▶ _TASK OBJECTIVE_
Each record must be returned exactly, apart from the pictures, which stay out.

-*-*-

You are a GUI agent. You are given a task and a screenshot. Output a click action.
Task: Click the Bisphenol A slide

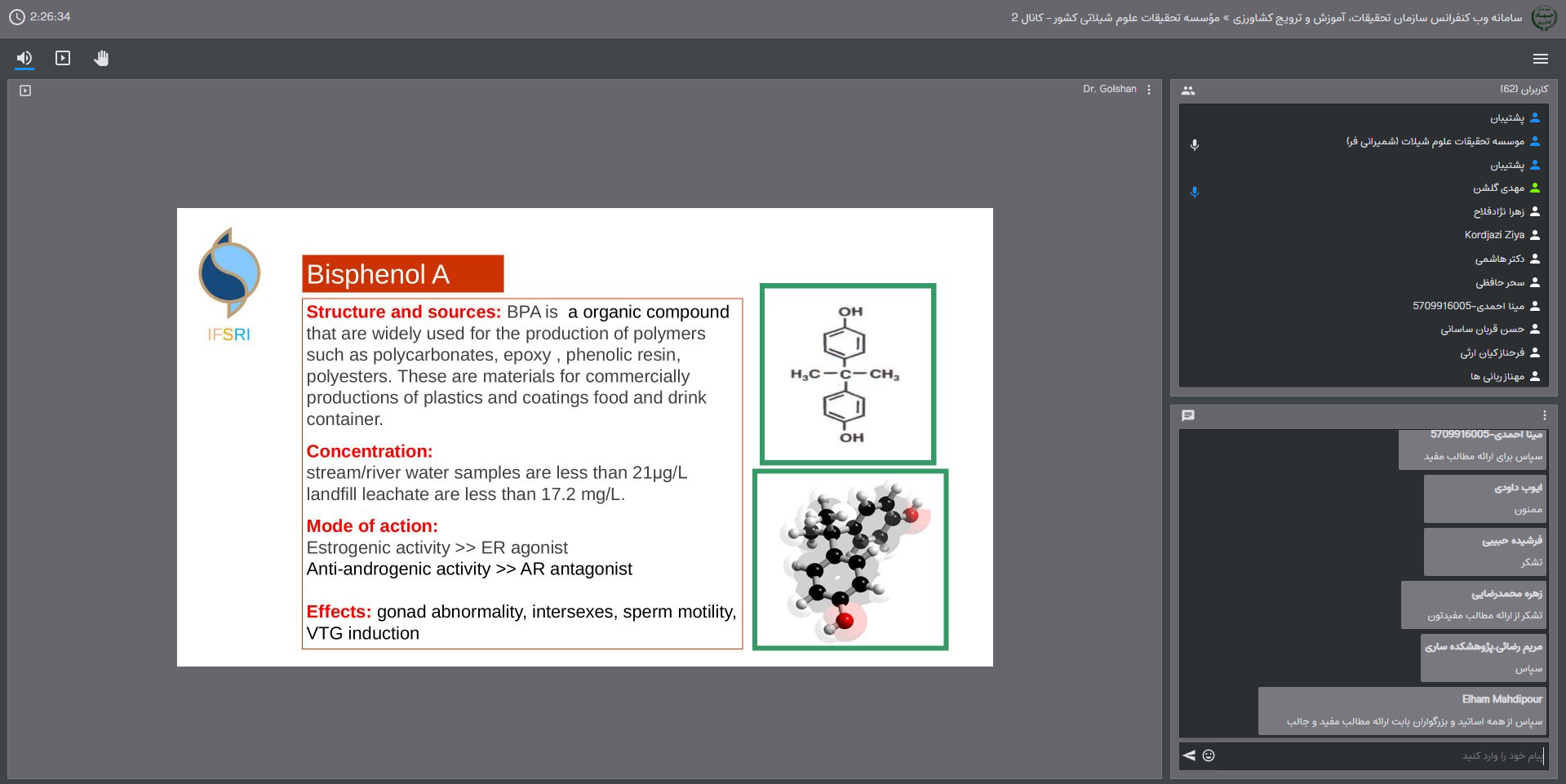tap(584, 436)
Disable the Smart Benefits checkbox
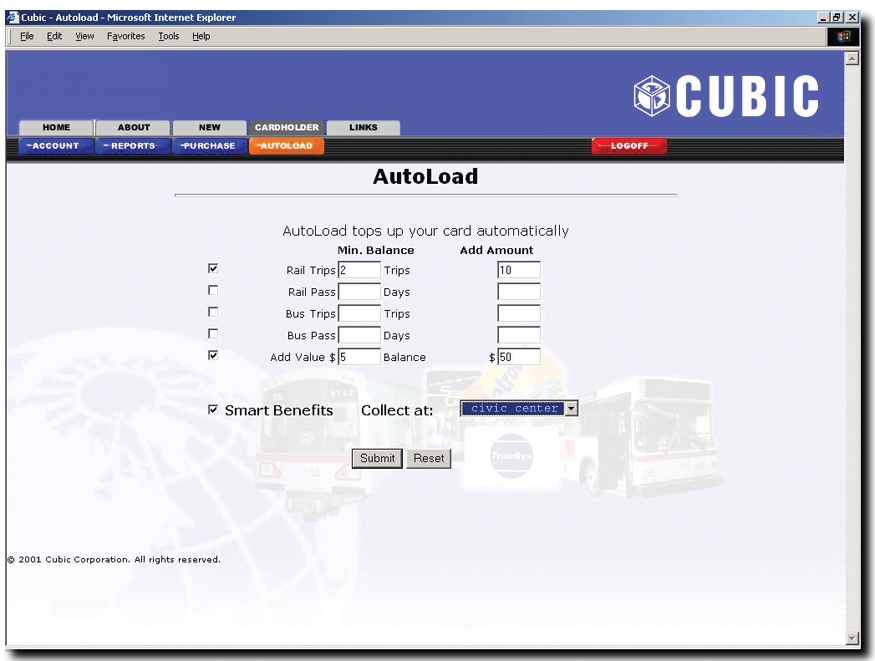The height and width of the screenshot is (661, 875). (212, 409)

-*-*-

▶ _RESPONSE TO THE TASK_
You are a GUI agent. You are given a task and a screenshot. Output a click action.
Task: Click the Bisphenol A slide

tap(584, 436)
Disable the Smart Benefits checkbox
The height and width of the screenshot is (661, 875). (212, 409)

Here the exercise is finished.